SEJONG, Dec. 27 (Korea Bizwire) — South Korea will offer relief grants of up to 3 million won (US$2,700) for small business owners hit by the new coronavirus outbreak, ruling party and government officials said Sunday.
The decision on the country’s third round of emergency relief package was reached during a high-level policy discussion between officials from Cheong Wa Dae, the government and the ruling party at the National Assembly.
After the meeting, the ruling party announced the decision to offer 1 million won to all small businesses owners, and provide an additional 1 million won to stores subject to partial restrictions, or an additional 2 million won to businesses forced to shut down entirely due to toughened schemes.
The government’s goal is to provide the relief grants within January.
The move comes as more small merchants and self-employed people are facing the growing burden of paying fixed rent fees amid government orders to suspend their businesses to curb the spread of community transmissions.
The government will also provide low-interest loans to small businesses and allow deferrals of electricity and insurance bills of store owners from January to March.
The government also plans to offer support for medical institutions dealing with the pandemic.

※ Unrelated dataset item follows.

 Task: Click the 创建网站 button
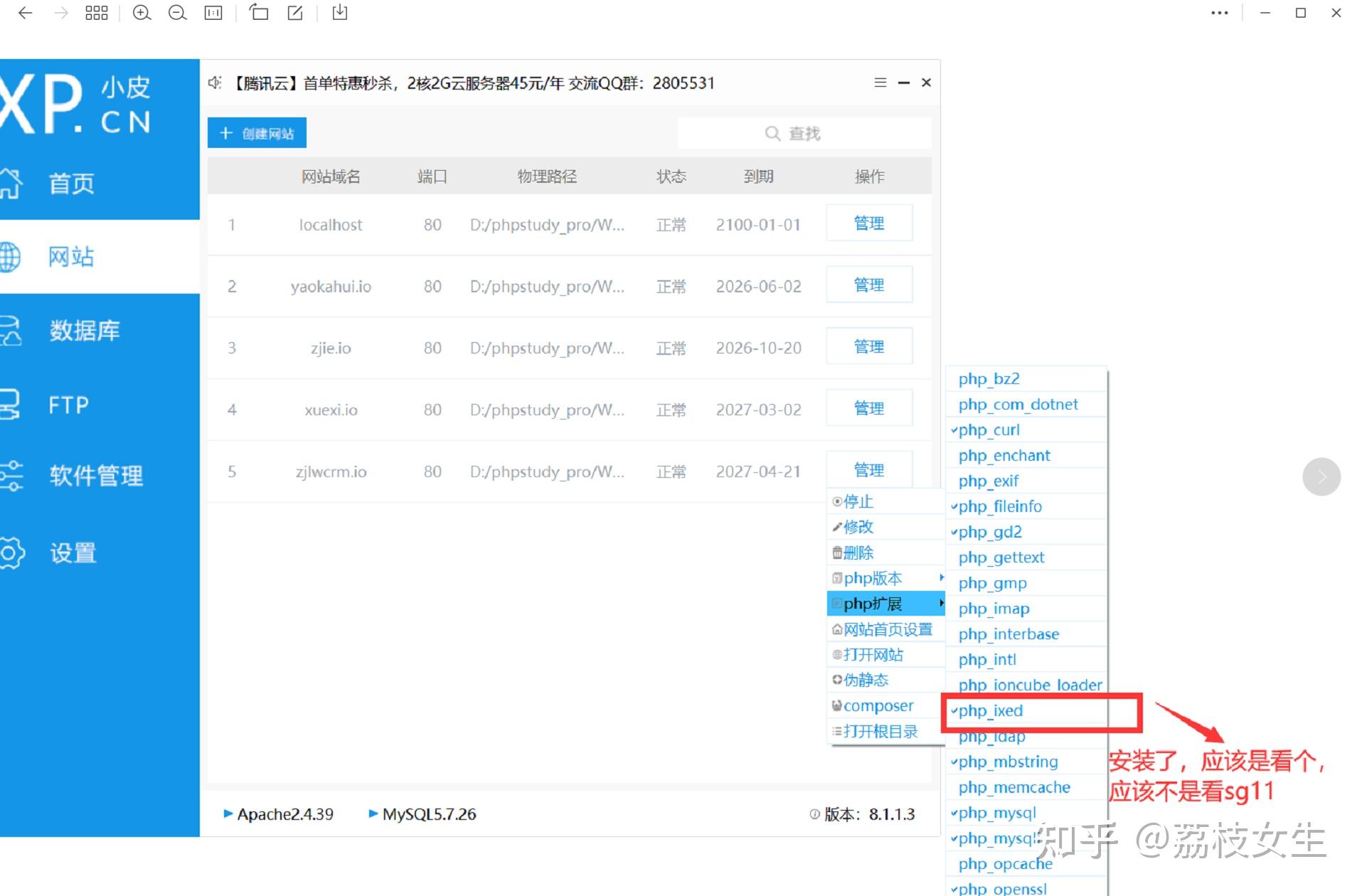tap(256, 132)
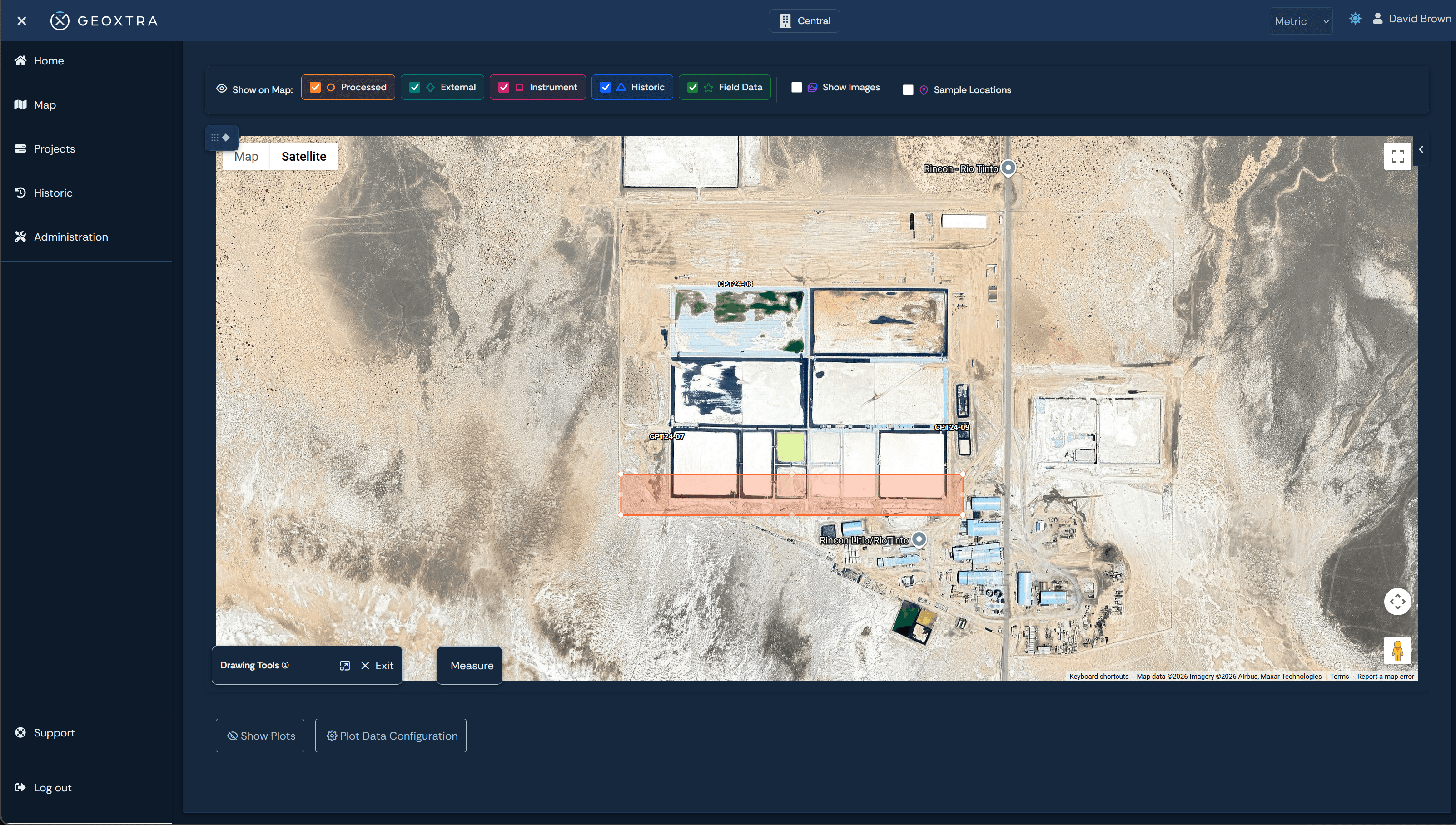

Specifically, the government will help provide additional negative pressure room sick beds for hospitals dedicated to treating infectious disease and compensate damage stemming from dealing with the coronavirus.
The ruling party and the government also decided to raise the amount of tax credits offered to landlords who voluntarily reduce rents for small businesses, from the current 50 percent to up to 70 percent for the corresponding discounted amount.
The program will not apply universally to all landlords but only to those with incomes “under a certain level.”
The government will also offer grants to contract workers and freelancers in the new relief program. Such workers were eligible to receive 500,000 won in emergency funds in the government’s fourth supplementary budget passed earlier this year.